Aim of the exercise
Leave out the pictures and repeat exactly the lines from the one containing "Given: Select Gastrointestinal" through the final line of the listing below.

Source information
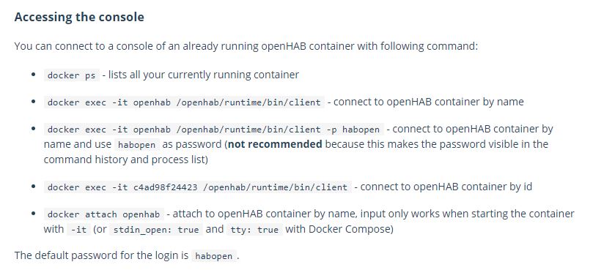Click the bold "not recommended" text
The image size is (593, 270).
click(x=275, y=144)
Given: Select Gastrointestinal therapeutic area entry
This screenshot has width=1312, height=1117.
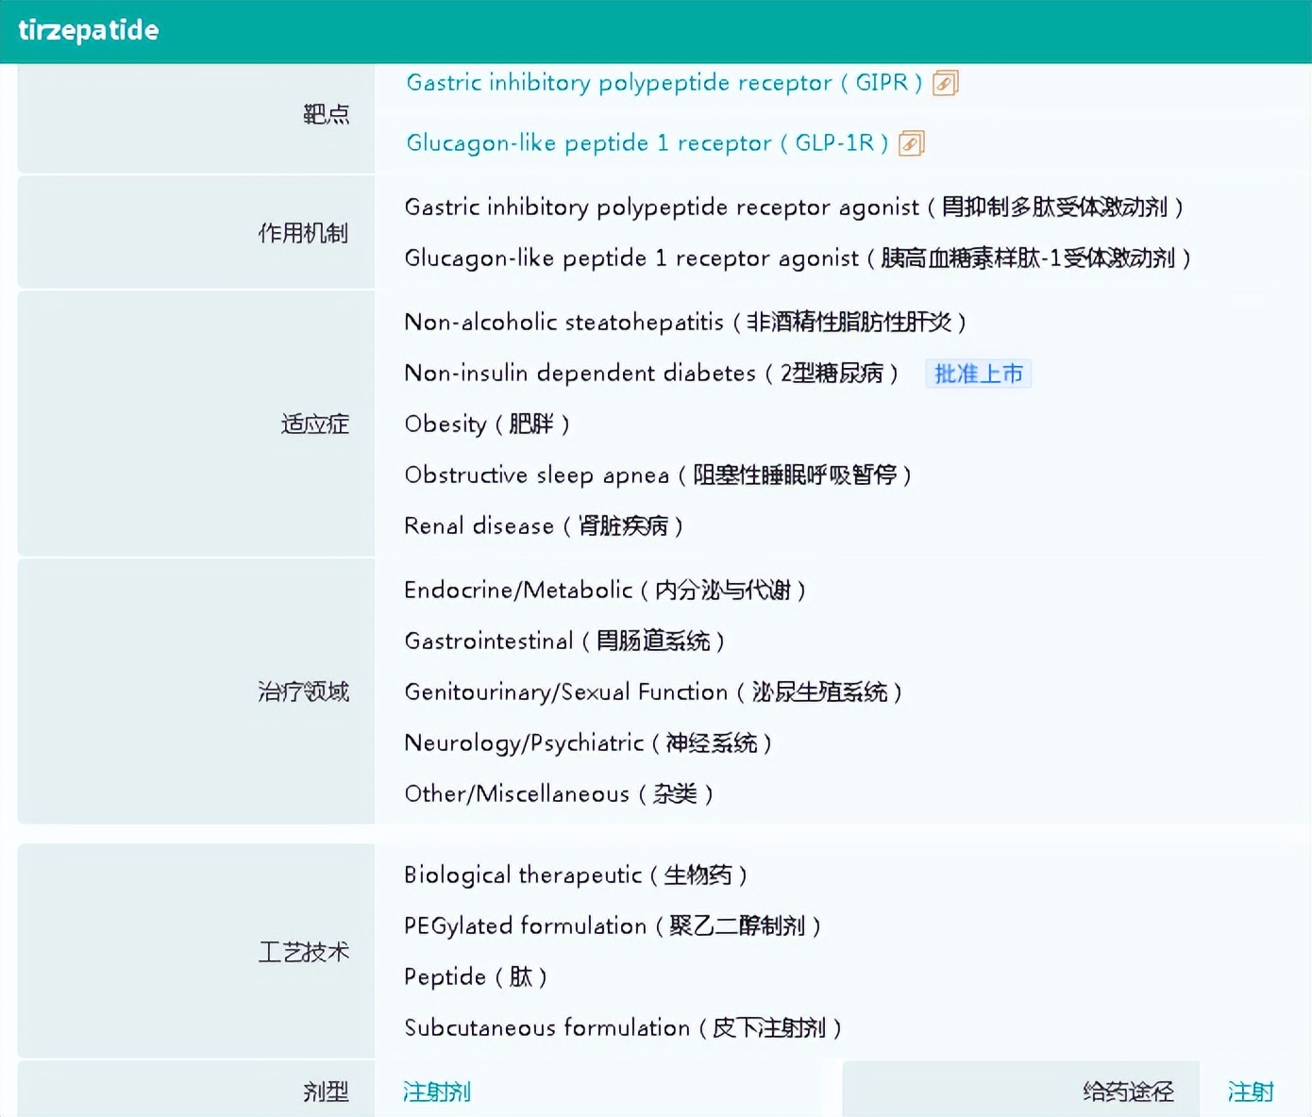Looking at the screenshot, I should pyautogui.click(x=564, y=641).
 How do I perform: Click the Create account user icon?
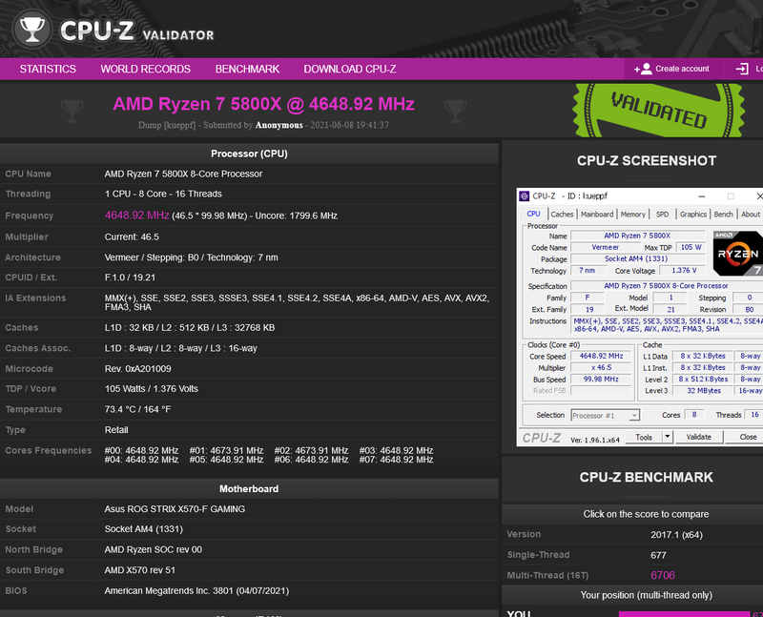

Exercise output
Given: Select Gastrointestinal therapeutic area entry
This screenshot has width=1312, height=1117.
Looking at the screenshot, I should pyautogui.click(x=564, y=641).
 How do I perform: Click the Create account user icon?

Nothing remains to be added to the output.